Start of Material to process
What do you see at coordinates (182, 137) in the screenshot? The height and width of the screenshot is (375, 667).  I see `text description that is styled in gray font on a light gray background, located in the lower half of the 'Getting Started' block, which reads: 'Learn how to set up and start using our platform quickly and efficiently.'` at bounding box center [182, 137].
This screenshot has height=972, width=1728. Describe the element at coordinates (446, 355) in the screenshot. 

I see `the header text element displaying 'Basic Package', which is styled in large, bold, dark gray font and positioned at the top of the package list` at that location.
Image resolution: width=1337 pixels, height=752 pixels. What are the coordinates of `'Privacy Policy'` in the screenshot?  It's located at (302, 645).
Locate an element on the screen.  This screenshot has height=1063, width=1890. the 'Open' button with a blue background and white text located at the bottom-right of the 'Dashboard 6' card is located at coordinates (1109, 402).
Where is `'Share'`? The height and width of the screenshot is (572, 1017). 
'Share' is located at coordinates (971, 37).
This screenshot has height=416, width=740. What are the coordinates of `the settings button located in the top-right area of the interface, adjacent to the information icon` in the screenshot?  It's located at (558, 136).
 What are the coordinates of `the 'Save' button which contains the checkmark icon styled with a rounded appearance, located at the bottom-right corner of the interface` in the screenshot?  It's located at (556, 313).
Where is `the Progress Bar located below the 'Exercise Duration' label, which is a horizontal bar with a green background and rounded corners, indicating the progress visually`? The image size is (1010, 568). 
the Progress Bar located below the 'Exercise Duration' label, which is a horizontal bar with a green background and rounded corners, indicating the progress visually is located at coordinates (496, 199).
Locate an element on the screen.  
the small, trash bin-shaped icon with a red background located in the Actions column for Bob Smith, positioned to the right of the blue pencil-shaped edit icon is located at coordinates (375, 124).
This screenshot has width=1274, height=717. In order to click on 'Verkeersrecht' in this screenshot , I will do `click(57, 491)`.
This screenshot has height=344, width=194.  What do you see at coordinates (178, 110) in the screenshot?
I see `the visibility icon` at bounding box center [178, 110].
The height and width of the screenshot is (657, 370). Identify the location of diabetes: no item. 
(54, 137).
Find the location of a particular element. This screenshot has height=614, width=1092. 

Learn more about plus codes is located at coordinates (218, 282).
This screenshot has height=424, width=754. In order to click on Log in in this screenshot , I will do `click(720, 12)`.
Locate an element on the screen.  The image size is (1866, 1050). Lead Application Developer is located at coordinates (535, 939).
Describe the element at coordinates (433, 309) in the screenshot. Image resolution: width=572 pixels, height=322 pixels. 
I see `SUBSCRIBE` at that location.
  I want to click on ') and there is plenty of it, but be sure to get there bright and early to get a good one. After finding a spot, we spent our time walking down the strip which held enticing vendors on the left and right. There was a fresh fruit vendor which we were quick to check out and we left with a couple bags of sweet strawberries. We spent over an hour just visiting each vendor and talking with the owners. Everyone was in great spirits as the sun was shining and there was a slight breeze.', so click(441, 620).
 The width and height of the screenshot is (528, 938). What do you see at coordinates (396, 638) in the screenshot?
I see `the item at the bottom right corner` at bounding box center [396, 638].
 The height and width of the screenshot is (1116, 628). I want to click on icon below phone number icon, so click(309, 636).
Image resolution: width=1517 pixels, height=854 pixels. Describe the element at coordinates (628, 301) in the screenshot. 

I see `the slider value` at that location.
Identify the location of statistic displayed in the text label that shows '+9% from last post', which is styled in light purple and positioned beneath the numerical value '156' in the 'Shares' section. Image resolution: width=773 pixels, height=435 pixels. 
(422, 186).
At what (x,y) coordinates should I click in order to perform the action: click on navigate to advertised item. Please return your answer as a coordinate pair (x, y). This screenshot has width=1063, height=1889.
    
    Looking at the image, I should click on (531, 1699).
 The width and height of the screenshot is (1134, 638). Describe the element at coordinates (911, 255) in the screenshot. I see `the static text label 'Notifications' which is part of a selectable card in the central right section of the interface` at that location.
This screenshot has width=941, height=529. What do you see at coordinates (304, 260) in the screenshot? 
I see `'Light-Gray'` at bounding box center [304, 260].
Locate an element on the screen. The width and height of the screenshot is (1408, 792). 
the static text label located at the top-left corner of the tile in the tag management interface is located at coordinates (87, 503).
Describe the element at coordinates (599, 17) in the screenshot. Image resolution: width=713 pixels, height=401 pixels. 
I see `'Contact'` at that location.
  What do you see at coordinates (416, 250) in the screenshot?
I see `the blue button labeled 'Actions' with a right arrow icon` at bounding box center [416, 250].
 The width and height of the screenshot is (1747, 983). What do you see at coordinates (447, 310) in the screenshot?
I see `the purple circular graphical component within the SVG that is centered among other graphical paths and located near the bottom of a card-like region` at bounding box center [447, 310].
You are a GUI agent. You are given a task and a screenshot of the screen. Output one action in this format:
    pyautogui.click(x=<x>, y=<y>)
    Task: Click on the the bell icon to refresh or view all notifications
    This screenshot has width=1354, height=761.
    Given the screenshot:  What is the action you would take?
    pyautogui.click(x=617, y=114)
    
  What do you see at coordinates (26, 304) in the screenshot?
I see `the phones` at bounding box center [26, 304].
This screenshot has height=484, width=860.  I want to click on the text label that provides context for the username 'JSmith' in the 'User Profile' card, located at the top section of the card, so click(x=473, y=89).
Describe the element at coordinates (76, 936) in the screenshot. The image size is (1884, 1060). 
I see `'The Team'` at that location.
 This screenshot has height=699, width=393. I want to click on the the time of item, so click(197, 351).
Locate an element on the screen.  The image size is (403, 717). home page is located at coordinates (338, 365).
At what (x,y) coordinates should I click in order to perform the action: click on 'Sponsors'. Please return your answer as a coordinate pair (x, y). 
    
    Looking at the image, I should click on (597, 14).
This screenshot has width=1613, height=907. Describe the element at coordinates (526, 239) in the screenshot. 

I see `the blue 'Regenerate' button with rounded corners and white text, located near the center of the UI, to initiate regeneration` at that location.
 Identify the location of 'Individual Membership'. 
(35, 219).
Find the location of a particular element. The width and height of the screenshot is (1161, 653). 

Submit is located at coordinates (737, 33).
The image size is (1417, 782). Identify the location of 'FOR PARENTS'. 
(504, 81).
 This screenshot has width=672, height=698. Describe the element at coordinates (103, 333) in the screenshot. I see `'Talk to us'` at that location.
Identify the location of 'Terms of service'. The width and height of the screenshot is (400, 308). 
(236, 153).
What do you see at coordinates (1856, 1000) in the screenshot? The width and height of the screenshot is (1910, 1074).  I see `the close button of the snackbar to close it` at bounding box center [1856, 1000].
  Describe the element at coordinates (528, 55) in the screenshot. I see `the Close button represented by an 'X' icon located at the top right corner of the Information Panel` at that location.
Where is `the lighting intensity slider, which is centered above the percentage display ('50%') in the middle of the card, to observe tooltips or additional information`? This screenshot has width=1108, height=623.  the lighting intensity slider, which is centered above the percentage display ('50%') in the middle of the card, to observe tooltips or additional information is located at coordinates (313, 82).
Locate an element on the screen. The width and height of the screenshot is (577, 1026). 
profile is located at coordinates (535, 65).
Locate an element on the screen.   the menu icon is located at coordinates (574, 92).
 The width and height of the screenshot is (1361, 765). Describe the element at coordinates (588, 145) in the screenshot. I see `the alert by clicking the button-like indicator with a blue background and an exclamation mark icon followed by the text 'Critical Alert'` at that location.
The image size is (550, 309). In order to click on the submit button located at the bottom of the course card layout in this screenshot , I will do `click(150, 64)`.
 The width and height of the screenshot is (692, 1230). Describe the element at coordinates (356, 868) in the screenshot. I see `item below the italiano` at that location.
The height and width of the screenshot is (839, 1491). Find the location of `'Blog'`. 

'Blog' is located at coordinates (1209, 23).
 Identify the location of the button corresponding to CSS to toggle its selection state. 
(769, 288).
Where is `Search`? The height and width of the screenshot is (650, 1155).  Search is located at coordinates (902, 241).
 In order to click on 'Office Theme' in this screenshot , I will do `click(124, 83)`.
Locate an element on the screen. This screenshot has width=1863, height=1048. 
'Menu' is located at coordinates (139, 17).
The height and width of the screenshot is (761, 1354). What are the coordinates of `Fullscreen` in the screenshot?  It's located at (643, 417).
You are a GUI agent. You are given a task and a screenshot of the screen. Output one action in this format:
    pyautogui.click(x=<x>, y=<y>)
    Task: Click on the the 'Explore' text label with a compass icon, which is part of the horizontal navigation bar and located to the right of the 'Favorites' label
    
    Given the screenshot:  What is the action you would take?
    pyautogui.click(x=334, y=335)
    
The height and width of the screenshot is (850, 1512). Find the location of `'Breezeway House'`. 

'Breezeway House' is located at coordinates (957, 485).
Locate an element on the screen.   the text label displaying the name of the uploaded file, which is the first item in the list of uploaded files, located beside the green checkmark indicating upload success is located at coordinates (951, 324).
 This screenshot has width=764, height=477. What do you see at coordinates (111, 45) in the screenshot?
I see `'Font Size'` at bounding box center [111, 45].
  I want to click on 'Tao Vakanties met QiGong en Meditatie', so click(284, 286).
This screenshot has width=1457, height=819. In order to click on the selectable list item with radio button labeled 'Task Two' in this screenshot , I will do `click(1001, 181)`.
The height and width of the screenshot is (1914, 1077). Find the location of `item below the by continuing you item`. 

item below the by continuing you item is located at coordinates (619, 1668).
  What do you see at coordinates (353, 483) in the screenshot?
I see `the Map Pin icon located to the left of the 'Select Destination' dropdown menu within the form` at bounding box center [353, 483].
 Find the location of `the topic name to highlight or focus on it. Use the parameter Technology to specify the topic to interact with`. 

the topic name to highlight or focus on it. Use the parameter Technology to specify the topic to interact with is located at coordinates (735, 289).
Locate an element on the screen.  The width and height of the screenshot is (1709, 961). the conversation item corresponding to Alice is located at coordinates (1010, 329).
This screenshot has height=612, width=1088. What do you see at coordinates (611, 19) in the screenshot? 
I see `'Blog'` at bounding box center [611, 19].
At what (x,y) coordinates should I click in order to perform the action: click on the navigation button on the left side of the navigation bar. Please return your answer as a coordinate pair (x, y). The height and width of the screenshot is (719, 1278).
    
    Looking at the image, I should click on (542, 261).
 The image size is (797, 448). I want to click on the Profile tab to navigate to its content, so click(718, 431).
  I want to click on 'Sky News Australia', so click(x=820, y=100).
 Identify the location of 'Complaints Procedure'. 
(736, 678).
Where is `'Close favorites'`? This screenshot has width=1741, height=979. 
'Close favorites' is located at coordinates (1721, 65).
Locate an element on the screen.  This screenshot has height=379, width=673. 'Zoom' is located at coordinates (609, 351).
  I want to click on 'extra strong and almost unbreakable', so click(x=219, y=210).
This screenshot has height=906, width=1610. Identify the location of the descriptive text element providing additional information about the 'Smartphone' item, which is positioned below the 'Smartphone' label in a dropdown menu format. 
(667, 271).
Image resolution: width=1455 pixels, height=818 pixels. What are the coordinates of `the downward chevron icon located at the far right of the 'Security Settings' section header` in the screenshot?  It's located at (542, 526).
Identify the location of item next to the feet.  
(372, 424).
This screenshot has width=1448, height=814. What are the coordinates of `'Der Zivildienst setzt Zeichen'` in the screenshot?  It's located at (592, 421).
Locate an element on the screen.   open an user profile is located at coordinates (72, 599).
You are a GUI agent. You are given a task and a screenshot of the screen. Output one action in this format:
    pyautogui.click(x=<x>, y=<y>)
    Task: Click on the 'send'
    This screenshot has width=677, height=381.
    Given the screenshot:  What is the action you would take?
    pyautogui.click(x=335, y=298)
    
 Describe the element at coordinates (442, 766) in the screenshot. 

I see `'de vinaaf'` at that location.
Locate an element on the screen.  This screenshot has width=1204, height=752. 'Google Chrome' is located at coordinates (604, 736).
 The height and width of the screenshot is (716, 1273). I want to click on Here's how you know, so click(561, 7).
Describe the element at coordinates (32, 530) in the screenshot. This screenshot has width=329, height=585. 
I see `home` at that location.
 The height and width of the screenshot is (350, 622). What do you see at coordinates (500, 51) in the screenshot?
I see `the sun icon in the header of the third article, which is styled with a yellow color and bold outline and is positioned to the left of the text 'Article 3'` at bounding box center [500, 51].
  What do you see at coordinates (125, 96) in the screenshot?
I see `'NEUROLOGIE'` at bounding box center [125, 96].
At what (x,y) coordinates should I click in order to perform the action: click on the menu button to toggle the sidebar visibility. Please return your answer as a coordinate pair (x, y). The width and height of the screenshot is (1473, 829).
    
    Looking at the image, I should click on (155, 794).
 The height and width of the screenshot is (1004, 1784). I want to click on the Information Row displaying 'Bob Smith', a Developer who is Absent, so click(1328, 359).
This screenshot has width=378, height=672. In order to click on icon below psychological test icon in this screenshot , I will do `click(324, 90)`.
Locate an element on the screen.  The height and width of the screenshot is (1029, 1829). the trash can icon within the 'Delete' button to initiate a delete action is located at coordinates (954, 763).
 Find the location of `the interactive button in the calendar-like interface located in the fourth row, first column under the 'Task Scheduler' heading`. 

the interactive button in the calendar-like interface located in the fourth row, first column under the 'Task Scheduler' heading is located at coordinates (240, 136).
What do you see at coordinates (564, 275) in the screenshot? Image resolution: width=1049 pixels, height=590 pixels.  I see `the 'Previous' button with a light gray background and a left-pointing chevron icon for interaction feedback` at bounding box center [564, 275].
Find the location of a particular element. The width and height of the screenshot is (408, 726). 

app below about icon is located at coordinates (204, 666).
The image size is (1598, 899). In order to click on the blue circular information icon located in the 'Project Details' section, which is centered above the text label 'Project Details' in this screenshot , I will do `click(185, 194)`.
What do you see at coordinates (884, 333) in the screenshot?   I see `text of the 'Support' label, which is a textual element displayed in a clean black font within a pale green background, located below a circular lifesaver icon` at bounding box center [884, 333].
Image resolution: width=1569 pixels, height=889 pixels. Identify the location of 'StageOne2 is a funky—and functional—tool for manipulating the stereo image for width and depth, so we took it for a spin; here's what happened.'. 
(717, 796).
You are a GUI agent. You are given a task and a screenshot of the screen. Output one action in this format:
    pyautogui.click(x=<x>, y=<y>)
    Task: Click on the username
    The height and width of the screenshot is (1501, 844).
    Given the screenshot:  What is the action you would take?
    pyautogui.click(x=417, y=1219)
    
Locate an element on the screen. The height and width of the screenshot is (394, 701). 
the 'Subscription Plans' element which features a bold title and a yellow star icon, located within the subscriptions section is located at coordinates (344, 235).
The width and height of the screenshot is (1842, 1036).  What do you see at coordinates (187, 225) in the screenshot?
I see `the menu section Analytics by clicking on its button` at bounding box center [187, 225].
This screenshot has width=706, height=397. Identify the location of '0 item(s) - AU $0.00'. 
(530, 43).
End of Material to process
What you should do: Reproduce, word for word, the records between the line containing "Locate an element on the screen. The height" and the line containing "the 'Subscription Plans'", inclusive.

Exercise response:
Locate an element on the screen. The height and width of the screenshot is (394, 701). 
the 'Subscription Plans' element which features a bold title and a yellow star icon, located within the subscriptions section is located at coordinates (344, 235).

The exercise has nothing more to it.